The aim of this paper is to show how the hybridization of a multi-objective evolutionary algorithm (MOEA) and a local search method based on the use of rough set theory is a viable alternative to obtain a robust algorithm able to solve difficult constrained multi-objective optimization problems at a moderate computational cost. This paper extends a previously published MOEA [Hernández-Díaz AG, Santana-Quintero LV, Coello Coello C, Caballero R, Molina J. A new proposal for multi-objective optimization using differential evolution and rough set theory. In: 2006 genetic and evolutionary computation conference (GECCO’2006). Seattle, Washington, USA: ACM Press; July 2006], which was limited to unconstrained multi-objective optimization problems. Here, the main idea is to use this sort of hybrid approach to approximate the Pareto front of a constrained multi-objective optimization problem while performing a relatively low number of fitness function evaluations.

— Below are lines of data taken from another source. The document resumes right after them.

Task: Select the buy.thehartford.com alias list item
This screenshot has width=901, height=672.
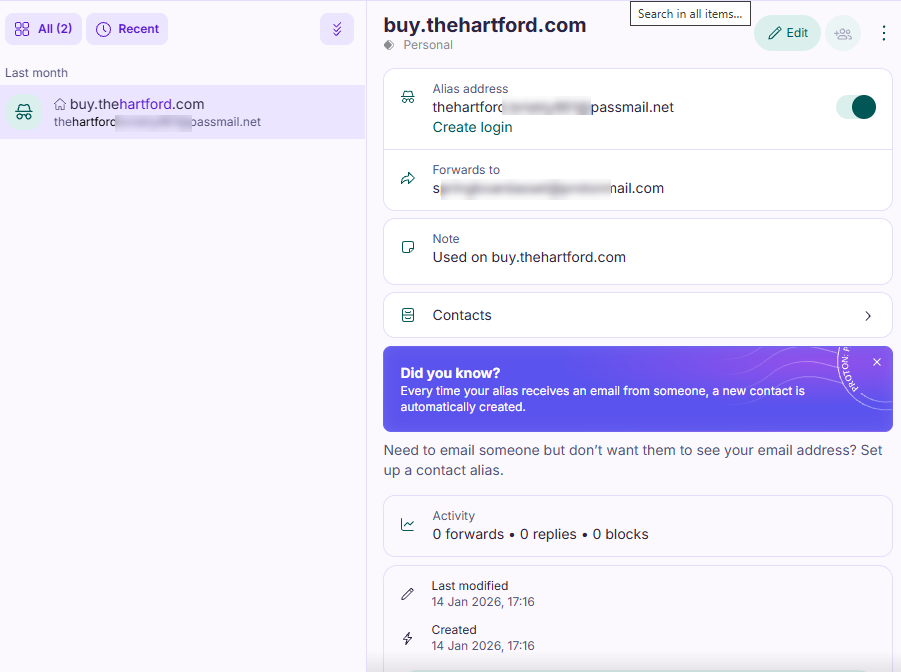Action: pyautogui.click(x=182, y=112)
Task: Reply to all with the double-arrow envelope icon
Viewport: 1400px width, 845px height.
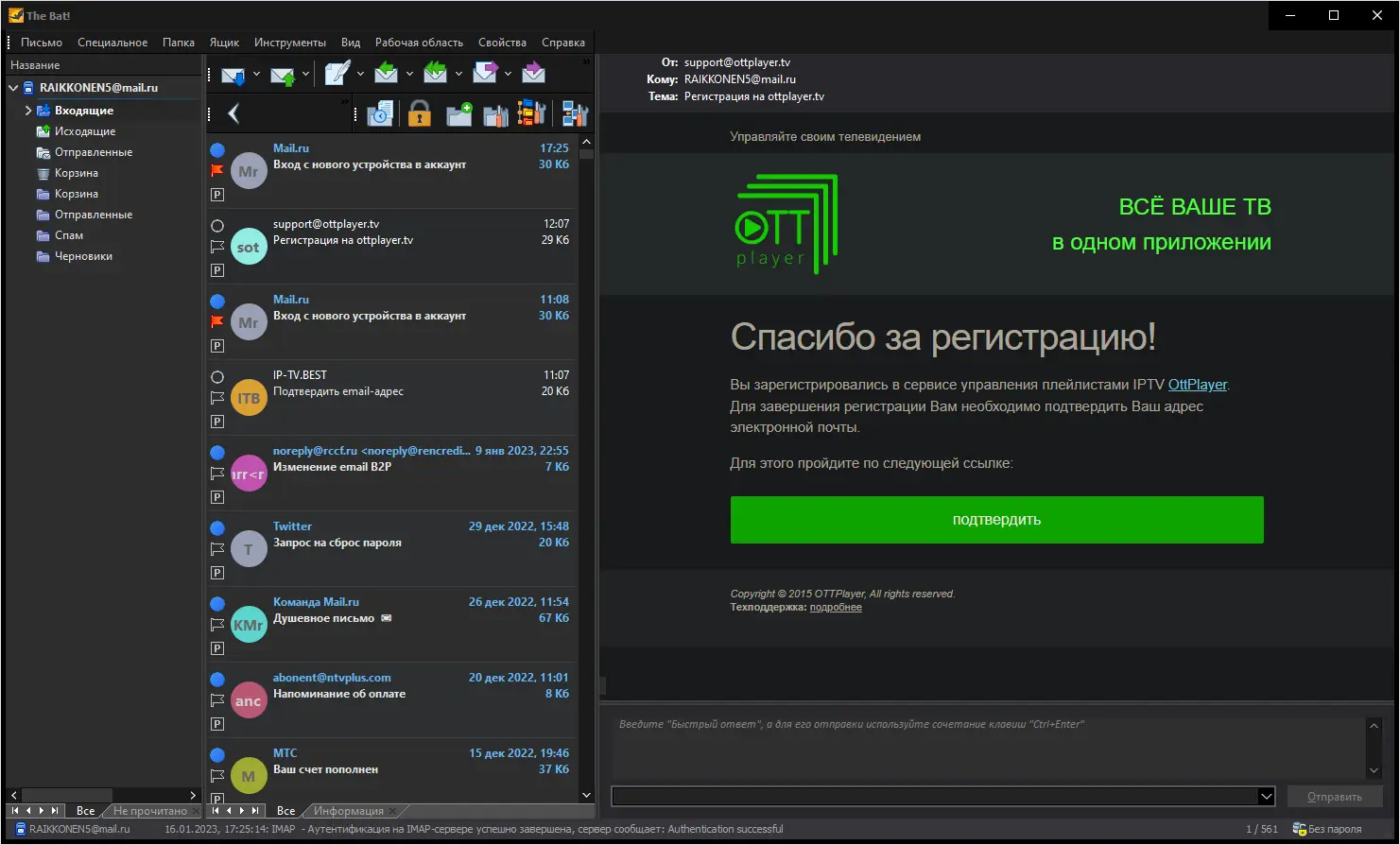Action: (x=436, y=74)
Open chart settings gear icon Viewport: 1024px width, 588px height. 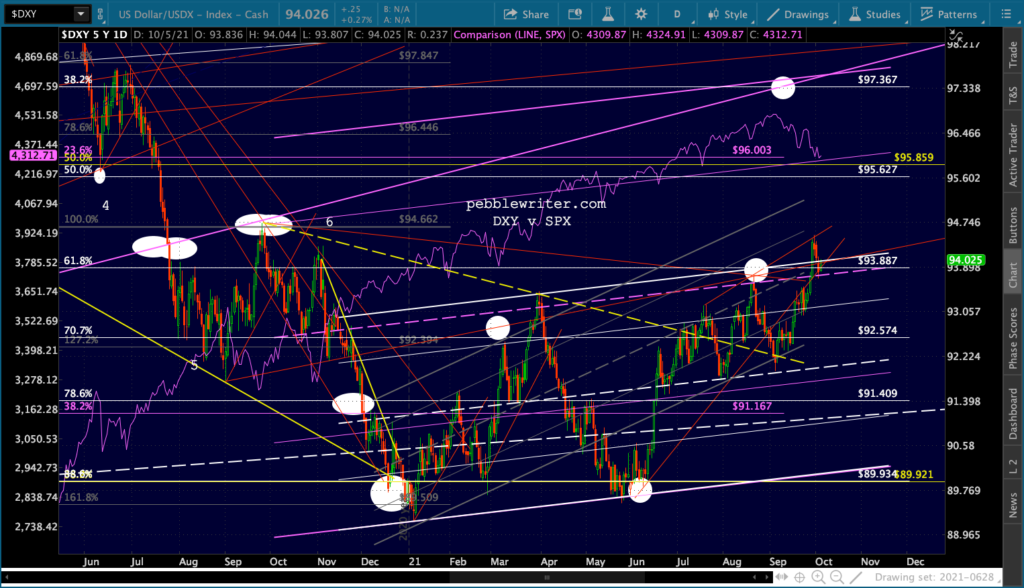pyautogui.click(x=641, y=14)
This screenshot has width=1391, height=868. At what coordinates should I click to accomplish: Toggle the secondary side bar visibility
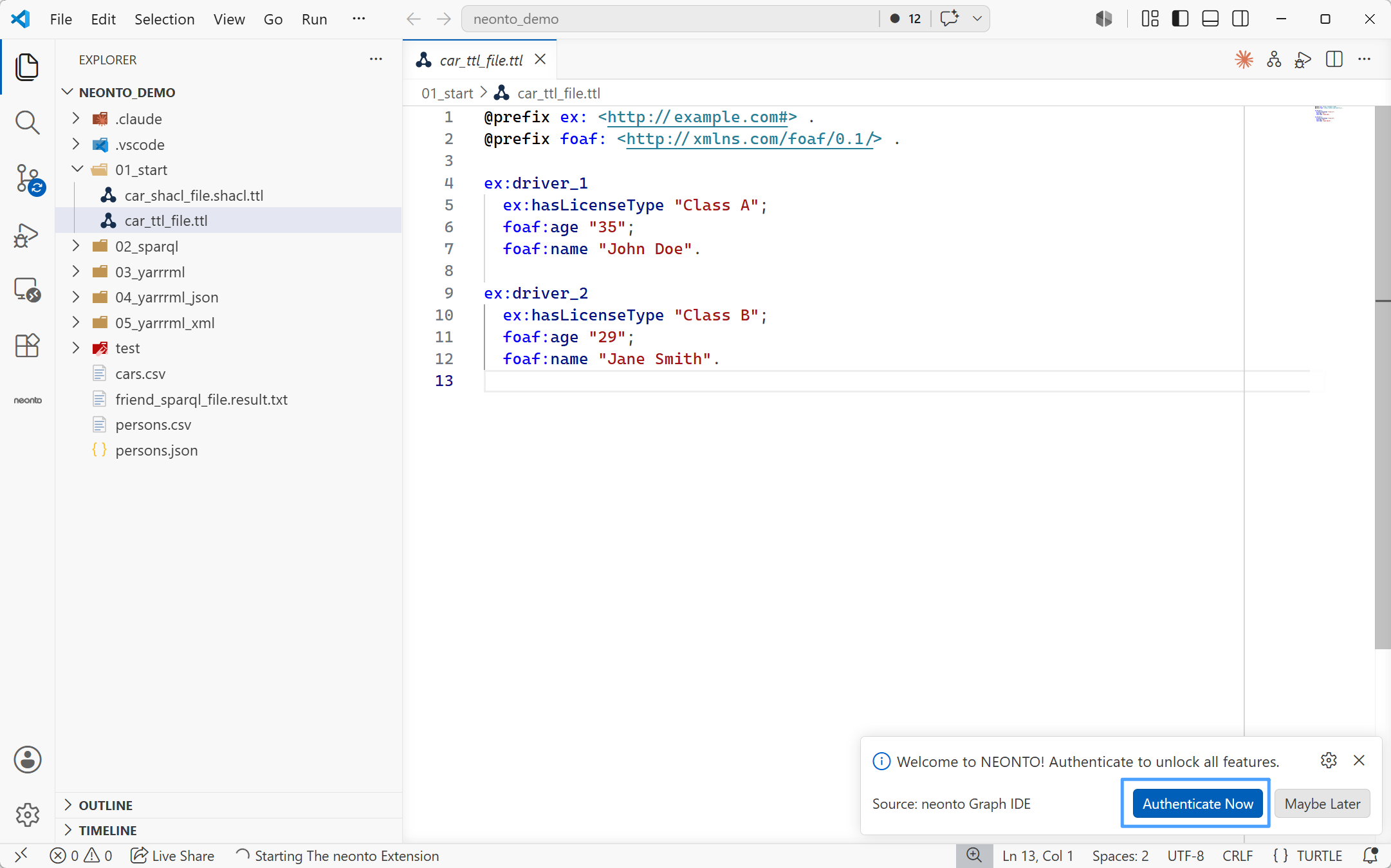(x=1240, y=19)
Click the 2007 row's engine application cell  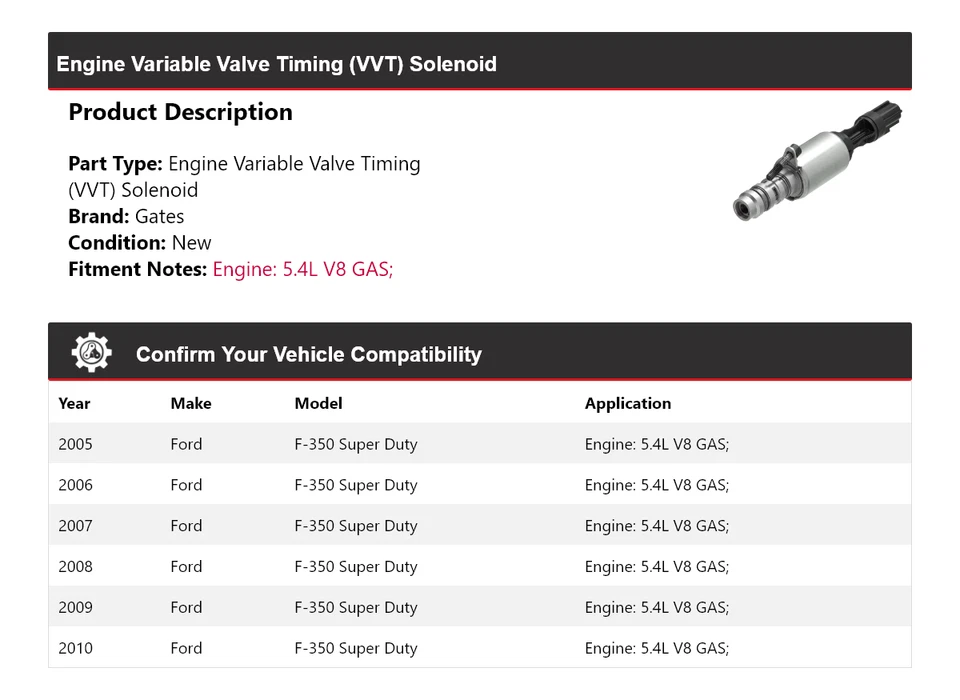tap(657, 525)
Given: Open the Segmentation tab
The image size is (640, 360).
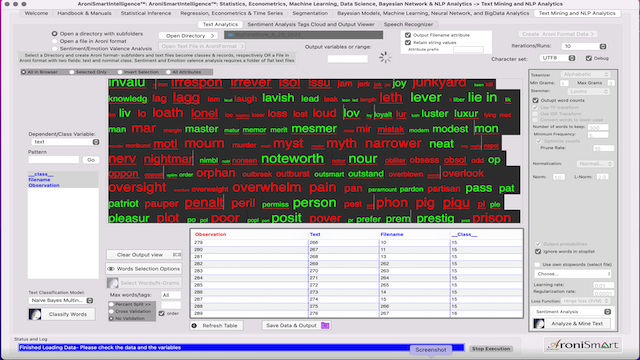Looking at the screenshot, I should 310,13.
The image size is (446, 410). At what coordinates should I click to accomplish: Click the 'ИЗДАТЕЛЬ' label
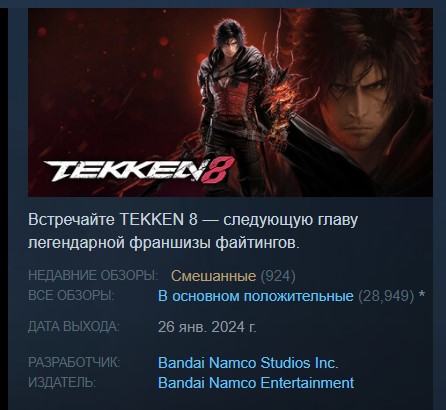(62, 382)
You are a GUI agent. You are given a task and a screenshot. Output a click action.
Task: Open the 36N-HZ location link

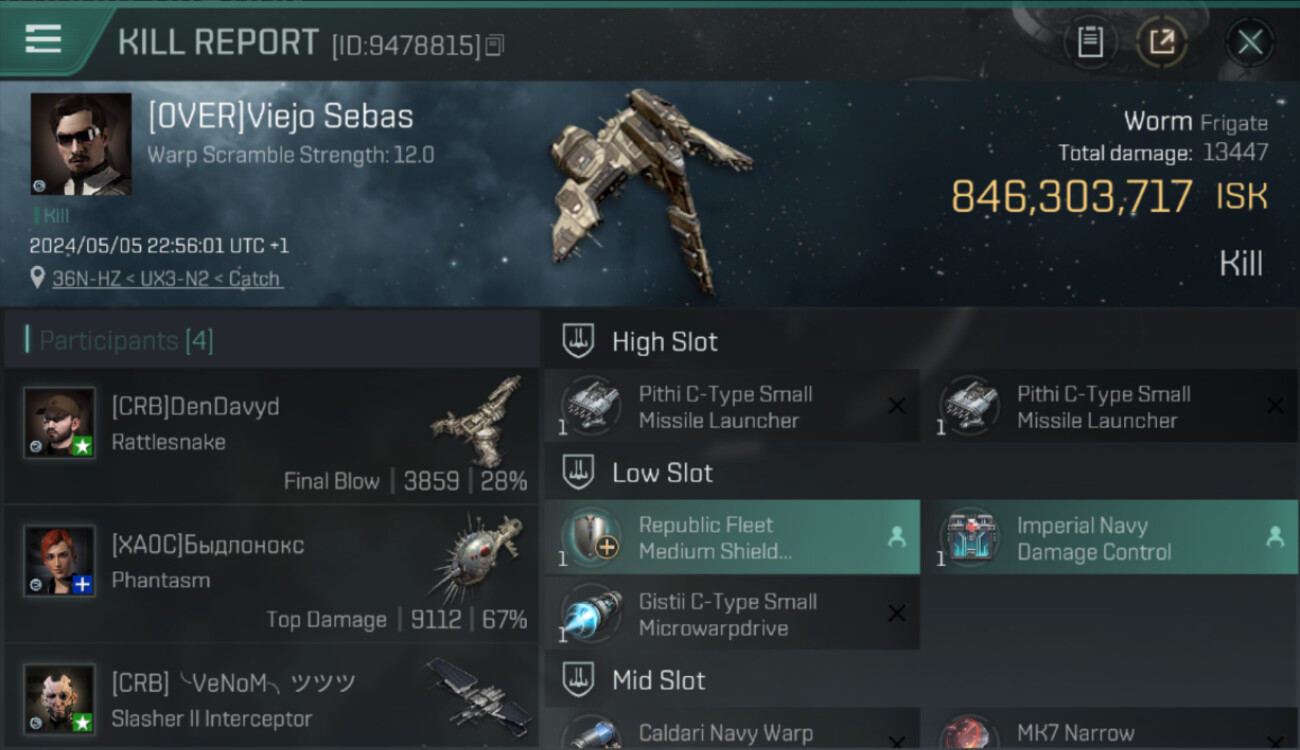click(167, 279)
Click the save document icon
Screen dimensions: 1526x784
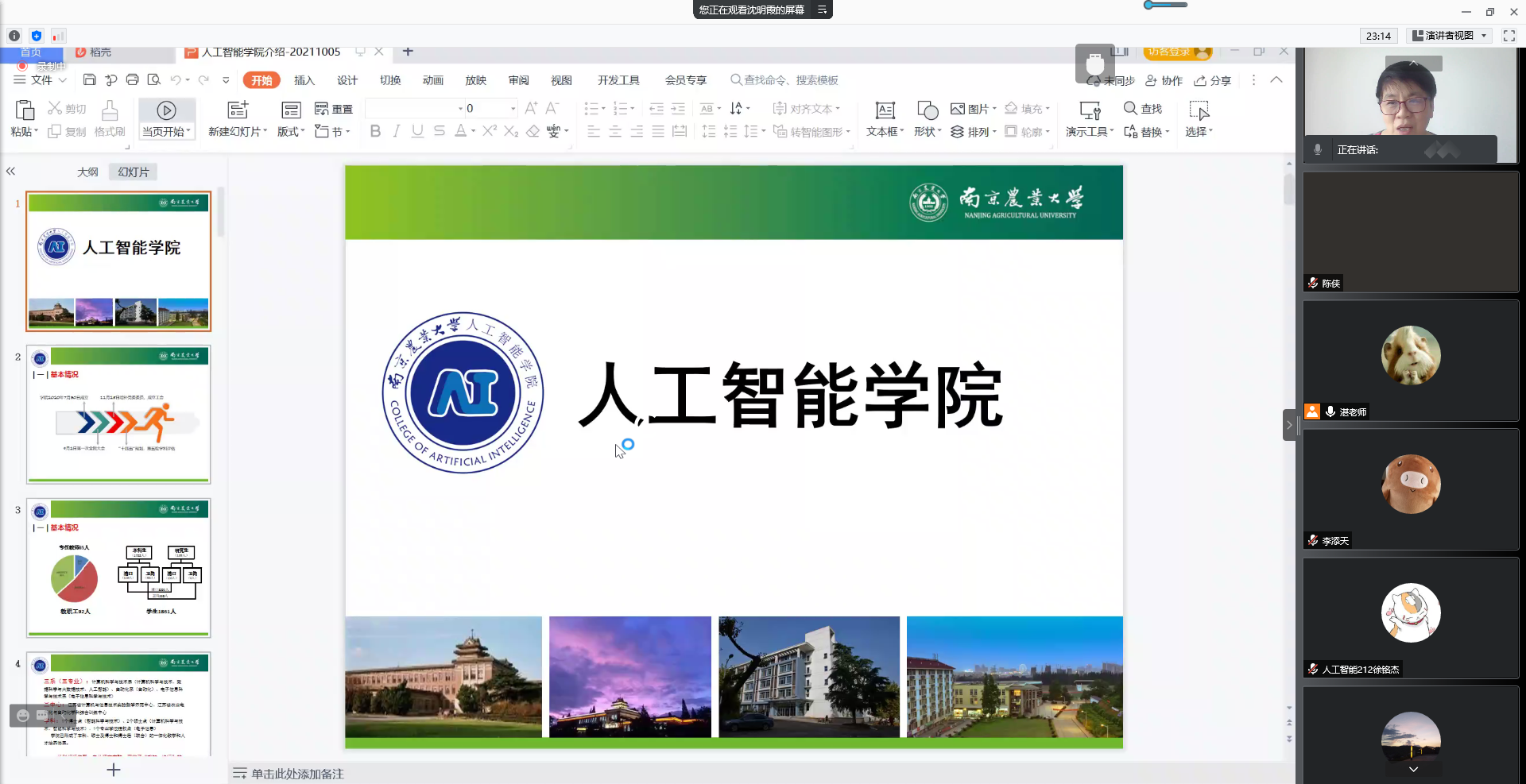(90, 80)

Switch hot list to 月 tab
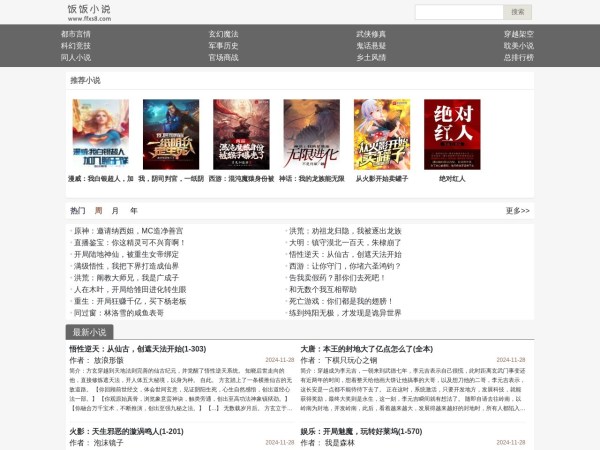point(116,211)
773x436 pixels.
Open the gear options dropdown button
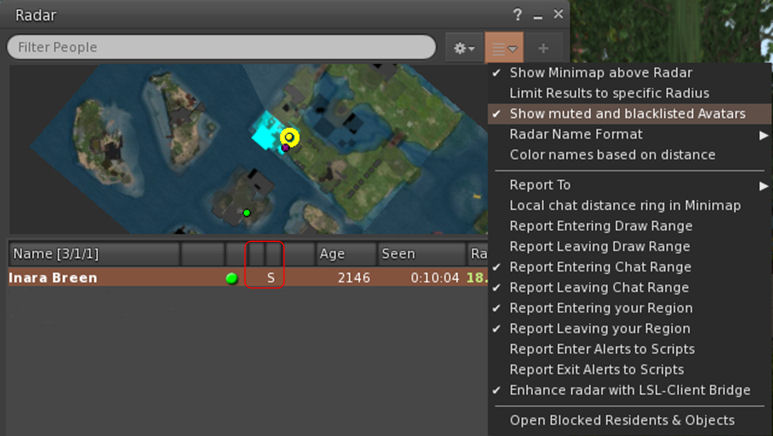pyautogui.click(x=463, y=48)
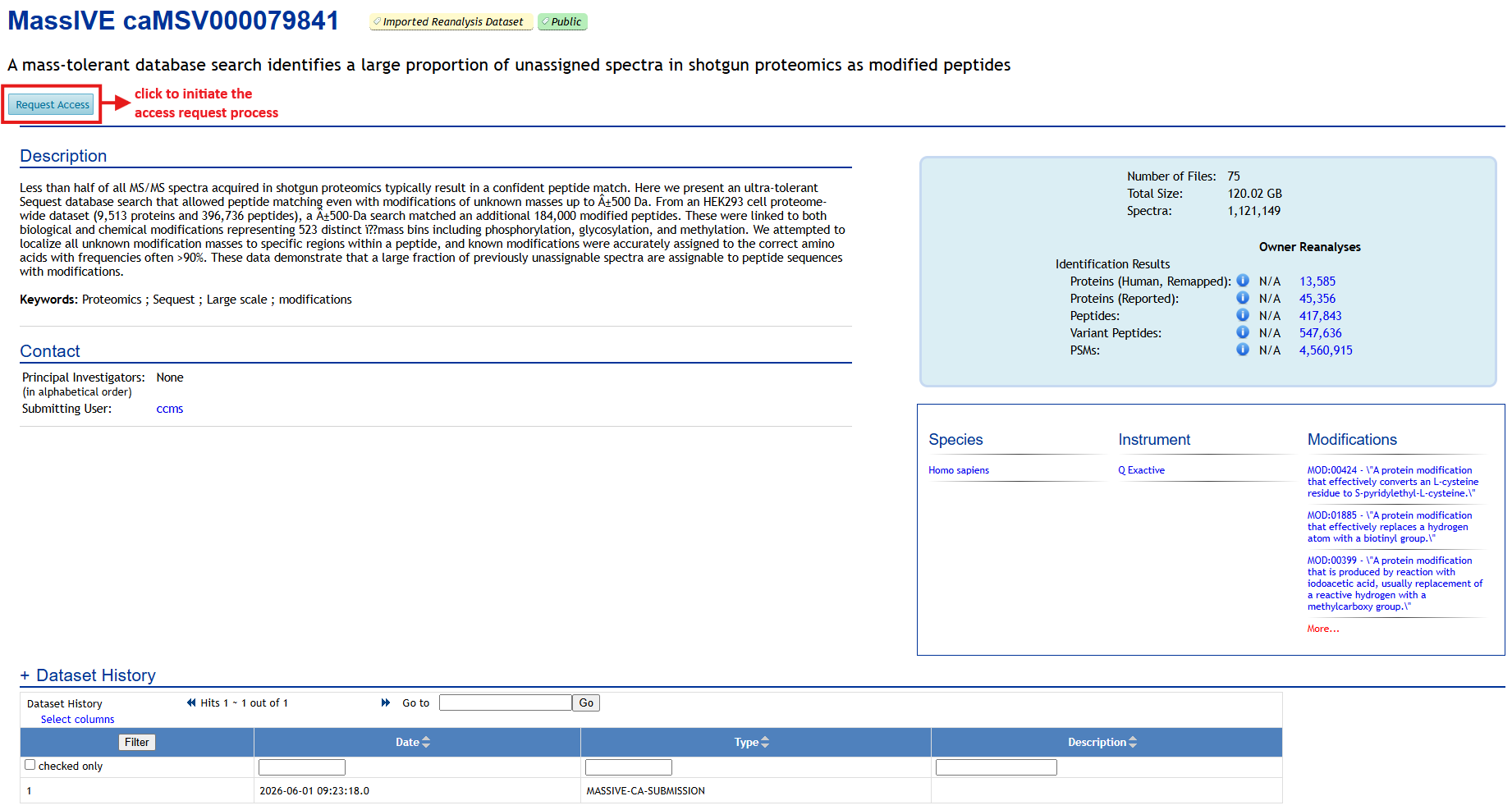Click info icon beside Proteins (Human, Remapped)
This screenshot has width=1512, height=810.
(x=1243, y=280)
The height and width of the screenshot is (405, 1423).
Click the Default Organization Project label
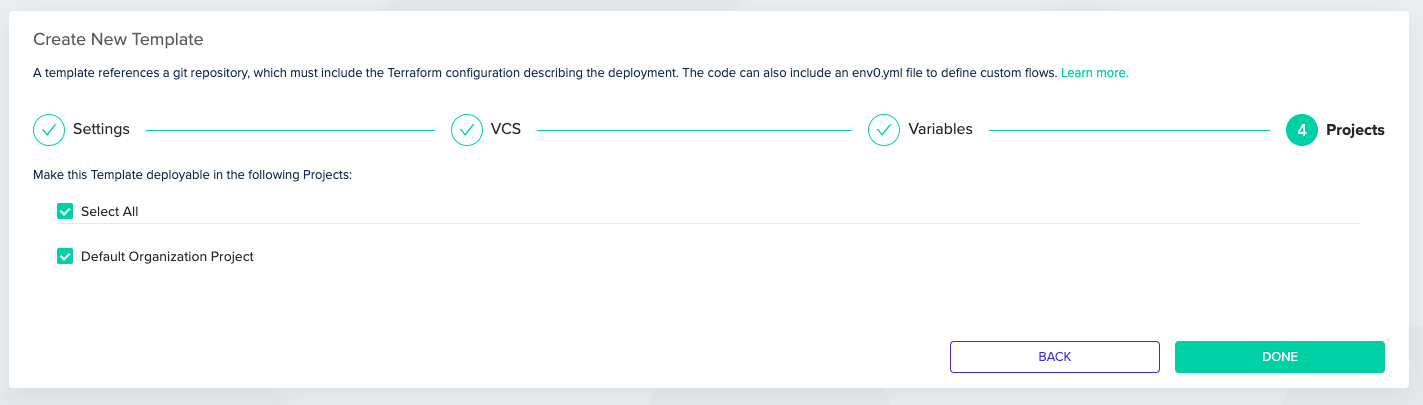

Since in real-world problems the cost of evaluating the objective functions is the most significant, our underlying assumption is that, by aiming to minimize the number of such evaluations, our MOEA can be considered efficient. As in its previous version, our hybrid approach operates in two stages: in the first one, a multi-objective version of differential evolution is used to generate an initial approximation of the Pareto front. Then, in the second stage, rough set theory is used to improve the spread and quality of this initial approximation. To assess the performance of our proposed approach, we adopt, on the one hand, a set of standard bi-objective constrained test problems and, on the other hand, a large real-world problem with eight objective functions and 160 decision variables. The first set of problems are solved performing 10,000 fitness function evaluations, which is a competitive value compared to the number of evaluations previously reported in the specialized literature for such problems. The real-world problem is solved performing 250,000 fitness function evaluations, mainly because of its high dimensionality. Our results are compared with respect to those generated by NSGA-II, which is a MOEA representative of the state-of-the-art in the area.